In this study, in the low-eGFR group, a high risk of ESRD was associated with increases in %eGFR changes. This suggests that some of the subjects showing increases in %eGFR changes may have a high risk of ESRD. eGFR is estimated from serum creatinine level. Serum creatinine level is associated with skeletal muscle mass, and the weight-loss-associated decrease in skeletal muscle mass increases eGFR [22,23,24]. Moreover, a cohort study of a nondiabetic population showed that prediabetes is associated with glomerular hyperfiltration [25]. Considering these lines of evidence, some of the subjects showing increases in %eGFR changes are not always healthy but may have some comorbidities that lead to a decrease in muscle mass or diabetes mellitus.

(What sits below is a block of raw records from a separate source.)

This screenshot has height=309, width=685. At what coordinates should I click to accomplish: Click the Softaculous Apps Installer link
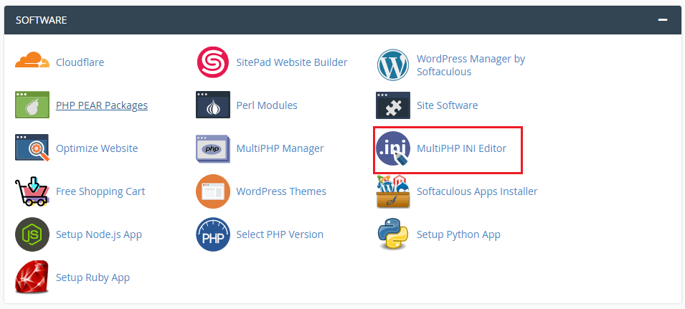477,191
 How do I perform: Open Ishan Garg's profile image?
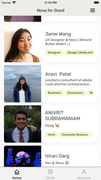(23, 156)
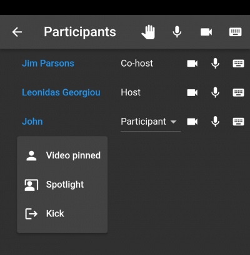Image resolution: width=250 pixels, height=255 pixels.
Task: Open Jim Parsons name link
Action: click(48, 64)
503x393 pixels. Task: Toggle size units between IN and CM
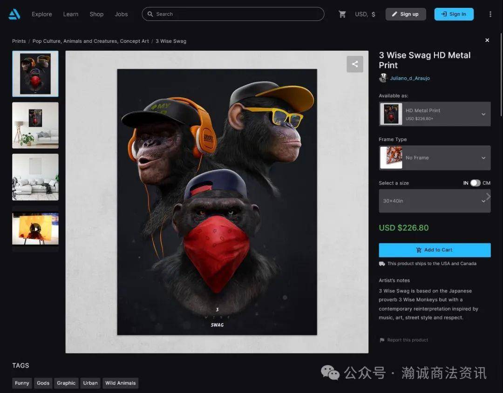[x=475, y=183]
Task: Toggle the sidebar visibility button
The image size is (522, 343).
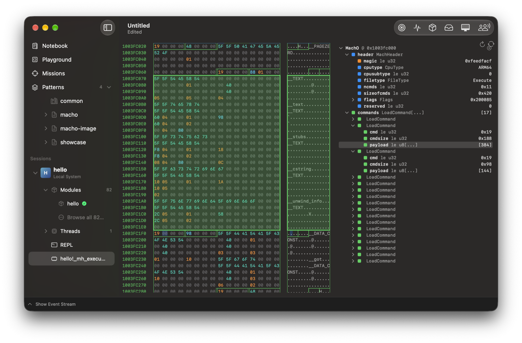Action: (108, 28)
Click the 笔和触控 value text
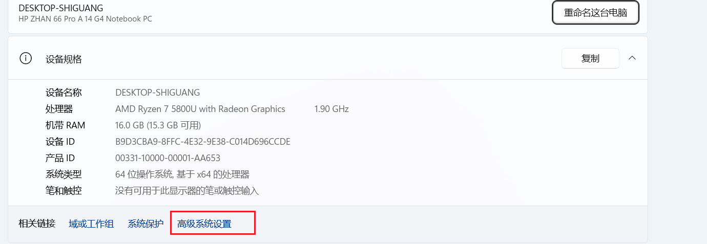 pyautogui.click(x=187, y=191)
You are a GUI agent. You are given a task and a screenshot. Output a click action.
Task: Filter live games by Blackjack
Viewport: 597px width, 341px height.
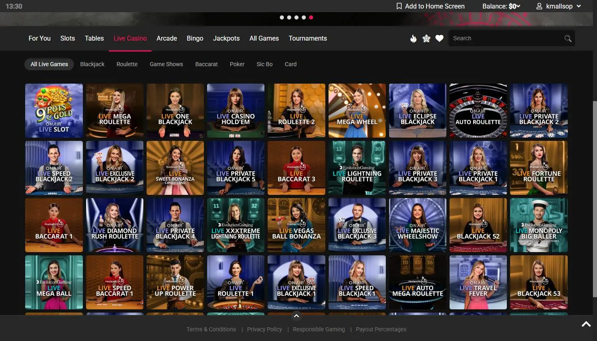click(92, 64)
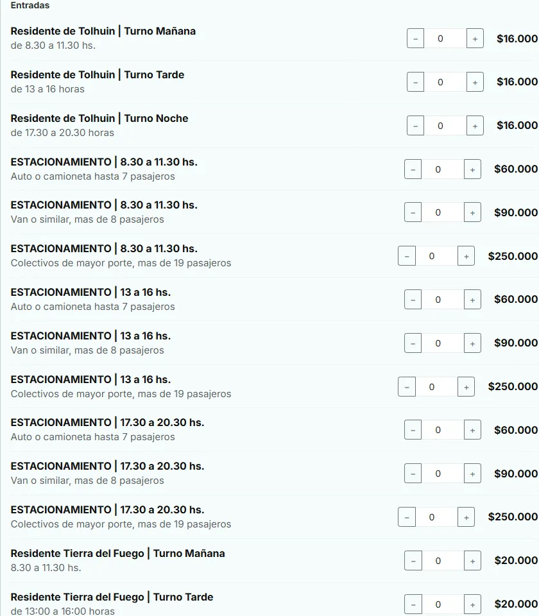This screenshot has width=539, height=616.
Task: Add 8.30 to 11.30 auto o camioneta parking
Action: 472,169
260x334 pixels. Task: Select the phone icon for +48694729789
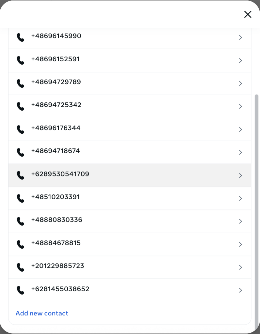click(x=21, y=84)
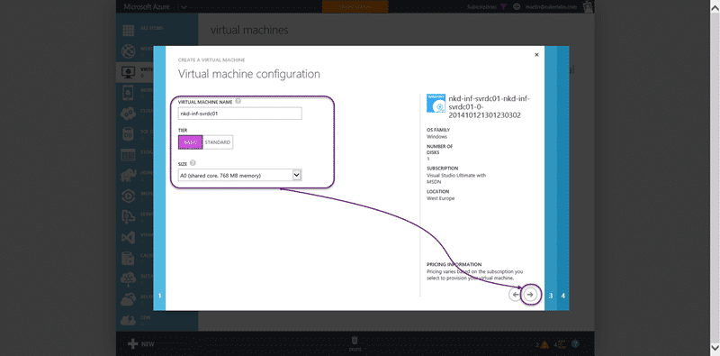Screen dimensions: 720x356
Task: Open the Subscriptions filter funnel icon
Action: tap(504, 6)
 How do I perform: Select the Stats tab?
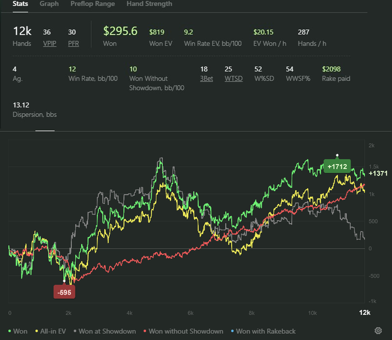21,4
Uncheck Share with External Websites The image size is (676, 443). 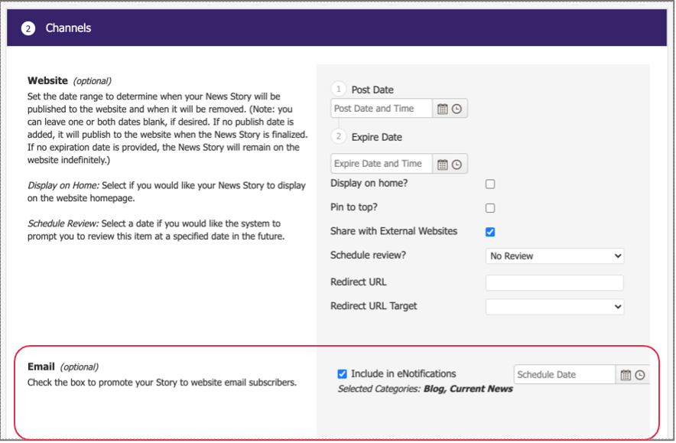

This study has several limitations. First, because of the observational nature of this study, the results may be biased owing to unmeasured confounders. Second, we did not include the patients with missing data in this study. This might have caused selection bias. Third, because the number of ESRD patients was small, we were unable to investigate stratifications of baseline characteristics such as gender, old age, and urinary protein level. Fourth, comorbidities such as malnutrition and diabetes mellitus and medications such as ACEIs and ARBs were not investigated in this study. The effects of these factors on eGFR were not evaluated. Fifth, the number of subjects with %eGFR change of 0 to less than 10% over 1–3 years was smaller than those of the subjects with other %eGFR changes over 1–3 years in the high- and low-eGFR groups. There was a possibility that the rounding error of serum creatinine level might have caused the unbalanced distribution of %eGFR changes over 1–3 years. Sixth, the prediction capability of %eGFR change is not necessary applicable in the clinical practice as long as 15 years in the future, because interventions to the many risk factors of the CKD progression may be developed currently.

Conclusions

This study showed that the relationship between %eGFR change and the risk of ESRD. Moreover, %eGFR changes of less than −30% over 2 or 3 years may be candidate surrogate endpoints for ESRD in the general Japanese population.